This document includes an outline of the information provided in chapter 18 of "Dynamic Business Law" 5th Edition. This chapter covers "Contracts in Writing" and includes definitions, explanations, and examples to help you better understand the concepts in the chapter....


Description

Business Law 1 – Chapter 18 – Outline Contracts in Writing Disclaimer: The following content is MY personal interpretation of the content provided in the textbook or lecture, it is NOT the exact information given in the textbook or lecture. This document does not contain any exam/quiz content for the course, it is only composed of the information I found most important in the section. Although I try my best to include as much accurate information as possible, it is advised that you study your own materials and gather your own interpretations.
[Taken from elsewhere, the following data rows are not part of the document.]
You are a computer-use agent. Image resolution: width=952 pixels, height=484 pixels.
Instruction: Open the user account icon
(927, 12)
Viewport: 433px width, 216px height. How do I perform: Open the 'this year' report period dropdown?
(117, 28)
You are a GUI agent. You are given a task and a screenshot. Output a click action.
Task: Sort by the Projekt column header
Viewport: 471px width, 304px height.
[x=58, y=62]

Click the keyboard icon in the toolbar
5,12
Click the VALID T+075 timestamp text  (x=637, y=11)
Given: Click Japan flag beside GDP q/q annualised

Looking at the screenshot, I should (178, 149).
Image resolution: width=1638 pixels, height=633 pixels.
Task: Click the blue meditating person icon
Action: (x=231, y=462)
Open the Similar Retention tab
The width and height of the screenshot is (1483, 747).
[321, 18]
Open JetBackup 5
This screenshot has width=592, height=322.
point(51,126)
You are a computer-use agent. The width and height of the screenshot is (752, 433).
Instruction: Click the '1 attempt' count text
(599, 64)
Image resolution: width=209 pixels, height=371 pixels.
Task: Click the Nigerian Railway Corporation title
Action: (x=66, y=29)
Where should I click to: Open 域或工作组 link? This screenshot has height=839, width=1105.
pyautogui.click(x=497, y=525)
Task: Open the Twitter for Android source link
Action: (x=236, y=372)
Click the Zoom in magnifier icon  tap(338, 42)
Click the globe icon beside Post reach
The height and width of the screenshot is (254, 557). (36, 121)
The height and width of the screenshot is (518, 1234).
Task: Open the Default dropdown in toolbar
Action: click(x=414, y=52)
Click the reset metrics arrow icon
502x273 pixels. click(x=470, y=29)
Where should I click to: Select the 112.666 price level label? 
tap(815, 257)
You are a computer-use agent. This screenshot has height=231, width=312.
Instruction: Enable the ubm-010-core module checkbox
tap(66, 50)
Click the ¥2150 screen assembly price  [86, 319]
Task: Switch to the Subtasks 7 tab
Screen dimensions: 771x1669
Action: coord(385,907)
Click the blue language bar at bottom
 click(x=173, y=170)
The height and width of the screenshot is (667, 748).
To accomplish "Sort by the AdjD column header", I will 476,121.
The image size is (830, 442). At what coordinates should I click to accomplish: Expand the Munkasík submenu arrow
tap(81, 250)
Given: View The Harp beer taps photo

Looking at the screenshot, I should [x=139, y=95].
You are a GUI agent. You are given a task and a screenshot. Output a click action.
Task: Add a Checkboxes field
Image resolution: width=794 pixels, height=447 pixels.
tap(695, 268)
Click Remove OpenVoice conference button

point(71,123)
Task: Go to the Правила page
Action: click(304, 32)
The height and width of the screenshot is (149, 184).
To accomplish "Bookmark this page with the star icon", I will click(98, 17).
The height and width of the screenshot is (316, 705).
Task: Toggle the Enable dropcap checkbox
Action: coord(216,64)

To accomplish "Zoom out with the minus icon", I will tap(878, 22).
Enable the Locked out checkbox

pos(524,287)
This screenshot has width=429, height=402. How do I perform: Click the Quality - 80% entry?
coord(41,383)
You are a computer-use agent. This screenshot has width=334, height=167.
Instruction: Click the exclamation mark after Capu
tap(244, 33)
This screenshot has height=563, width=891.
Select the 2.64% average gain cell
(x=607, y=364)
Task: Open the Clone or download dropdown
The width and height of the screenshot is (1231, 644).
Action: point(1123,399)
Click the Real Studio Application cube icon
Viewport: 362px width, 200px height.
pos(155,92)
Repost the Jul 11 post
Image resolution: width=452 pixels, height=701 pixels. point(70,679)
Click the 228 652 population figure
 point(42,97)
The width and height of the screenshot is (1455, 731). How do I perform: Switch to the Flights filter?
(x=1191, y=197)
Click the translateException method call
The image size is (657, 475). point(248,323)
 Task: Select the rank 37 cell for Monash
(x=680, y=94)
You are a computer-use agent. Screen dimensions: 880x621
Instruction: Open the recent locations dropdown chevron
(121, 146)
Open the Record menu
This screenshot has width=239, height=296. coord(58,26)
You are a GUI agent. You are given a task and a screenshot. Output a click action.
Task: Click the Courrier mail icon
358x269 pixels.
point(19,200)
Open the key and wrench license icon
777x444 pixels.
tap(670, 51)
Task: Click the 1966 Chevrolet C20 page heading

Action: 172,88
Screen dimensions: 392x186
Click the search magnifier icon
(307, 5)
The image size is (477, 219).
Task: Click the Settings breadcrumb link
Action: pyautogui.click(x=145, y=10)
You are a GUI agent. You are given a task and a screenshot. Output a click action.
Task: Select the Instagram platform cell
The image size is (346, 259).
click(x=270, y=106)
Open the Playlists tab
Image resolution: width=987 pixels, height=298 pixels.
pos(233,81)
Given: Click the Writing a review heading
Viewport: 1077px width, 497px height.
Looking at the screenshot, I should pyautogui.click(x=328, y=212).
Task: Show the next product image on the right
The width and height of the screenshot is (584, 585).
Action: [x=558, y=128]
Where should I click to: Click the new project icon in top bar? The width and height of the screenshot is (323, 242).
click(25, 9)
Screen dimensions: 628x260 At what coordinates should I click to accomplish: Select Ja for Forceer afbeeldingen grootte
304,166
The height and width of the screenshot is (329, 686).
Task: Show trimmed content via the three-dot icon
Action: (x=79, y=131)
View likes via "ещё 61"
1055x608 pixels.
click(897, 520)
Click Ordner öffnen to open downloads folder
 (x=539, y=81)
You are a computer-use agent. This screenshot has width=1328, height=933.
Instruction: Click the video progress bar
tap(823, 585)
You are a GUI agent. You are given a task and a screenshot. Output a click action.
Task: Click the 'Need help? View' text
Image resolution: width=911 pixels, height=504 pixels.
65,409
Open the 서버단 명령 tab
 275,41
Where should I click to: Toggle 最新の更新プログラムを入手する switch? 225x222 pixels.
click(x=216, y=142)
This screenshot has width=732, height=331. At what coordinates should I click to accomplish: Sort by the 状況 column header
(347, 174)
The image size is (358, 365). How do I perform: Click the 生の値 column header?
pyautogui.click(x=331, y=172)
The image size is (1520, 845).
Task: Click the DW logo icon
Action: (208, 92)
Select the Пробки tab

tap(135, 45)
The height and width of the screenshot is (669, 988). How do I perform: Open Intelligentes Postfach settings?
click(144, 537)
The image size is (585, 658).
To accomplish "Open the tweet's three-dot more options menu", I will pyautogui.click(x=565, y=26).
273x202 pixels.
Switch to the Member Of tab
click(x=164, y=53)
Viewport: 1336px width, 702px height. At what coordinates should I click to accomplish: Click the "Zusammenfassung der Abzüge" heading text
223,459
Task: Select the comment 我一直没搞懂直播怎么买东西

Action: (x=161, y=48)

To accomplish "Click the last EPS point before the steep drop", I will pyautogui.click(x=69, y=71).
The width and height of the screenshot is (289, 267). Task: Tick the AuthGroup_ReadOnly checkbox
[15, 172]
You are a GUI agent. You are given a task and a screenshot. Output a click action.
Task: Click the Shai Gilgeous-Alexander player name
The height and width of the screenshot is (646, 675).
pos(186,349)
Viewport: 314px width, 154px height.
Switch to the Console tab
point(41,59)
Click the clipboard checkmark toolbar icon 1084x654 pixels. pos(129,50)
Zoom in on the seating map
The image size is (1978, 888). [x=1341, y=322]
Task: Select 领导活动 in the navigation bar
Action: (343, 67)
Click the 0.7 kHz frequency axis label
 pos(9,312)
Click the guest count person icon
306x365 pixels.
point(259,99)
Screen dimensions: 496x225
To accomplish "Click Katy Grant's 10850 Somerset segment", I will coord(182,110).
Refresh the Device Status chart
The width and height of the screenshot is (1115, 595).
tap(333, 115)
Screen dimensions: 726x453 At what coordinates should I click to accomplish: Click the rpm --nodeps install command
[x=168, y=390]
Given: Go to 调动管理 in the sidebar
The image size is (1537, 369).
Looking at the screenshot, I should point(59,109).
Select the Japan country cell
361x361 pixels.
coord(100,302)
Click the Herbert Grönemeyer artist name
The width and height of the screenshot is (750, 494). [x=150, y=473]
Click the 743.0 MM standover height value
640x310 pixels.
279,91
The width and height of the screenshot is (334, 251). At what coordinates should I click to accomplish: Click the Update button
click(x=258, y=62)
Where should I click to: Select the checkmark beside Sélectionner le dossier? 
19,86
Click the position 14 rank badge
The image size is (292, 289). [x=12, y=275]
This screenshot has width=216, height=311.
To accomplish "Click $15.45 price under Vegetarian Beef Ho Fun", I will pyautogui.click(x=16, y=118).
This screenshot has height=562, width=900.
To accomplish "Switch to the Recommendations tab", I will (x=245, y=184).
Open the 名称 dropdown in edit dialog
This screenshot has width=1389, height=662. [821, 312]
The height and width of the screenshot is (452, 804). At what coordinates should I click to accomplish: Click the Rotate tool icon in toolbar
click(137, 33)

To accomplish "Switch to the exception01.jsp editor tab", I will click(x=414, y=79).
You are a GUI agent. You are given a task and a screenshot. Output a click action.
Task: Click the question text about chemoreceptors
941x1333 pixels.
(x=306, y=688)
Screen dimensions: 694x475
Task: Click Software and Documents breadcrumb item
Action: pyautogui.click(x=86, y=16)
Written contracts provide specific advantages that oral contracts cannot provide. Disputes regarding specific terms in a contract are easier to resolve when the terms are solidified in writing. The action of writing also allows the parties to reconsider their terms and ensure they are advocating for the what they desire. Written contracts smooth the conduct of business transactions. - Thus, some contracts require a writing. This idea comes from English Law - The Act for the Prevention of Frauds and Perjuries passed by the Parliament in 1677. o Required certain types of contracts be in writing and signed by both parties. Almost every state has adopted the English Act in total or in part (created their own version). “Statute of Frauds” is misleading because… 1. There is no federal legislation entitled “Statute of Frauds” a. Not a “unitary government Act” 2. It does not relate to fraudulent contracts 3. Does not address the issue of illegal contracts. a. Rather, it addresses the enforceability of contracts that fail to meet the requirements set forth in it. Statute serves to protect promisors from poorly considered oral contracts by requiring writings for certain contracts. Statute of Frauds Statute of Frauds: state-level legislation that addresses the enforceability of contracts that fail to meet the requirements set forth in the statute; Serves to protect promisors from poorly considered oral contracts by requiring certain writings. Has 3 Main Purposes: 1. Attempts to ease contractual negotiations by requiring sufficiently reliable evidence to prove the existence and specific terms of a contract. 2. Prevents unreliable oral evidence from interfering with a contractual relationship. 3. Prevents parties from entering into contracts with which they do not agree. a. Provides some degree of cautionary protection for parties by requiring steps that allow parties to carefully consider their decisions.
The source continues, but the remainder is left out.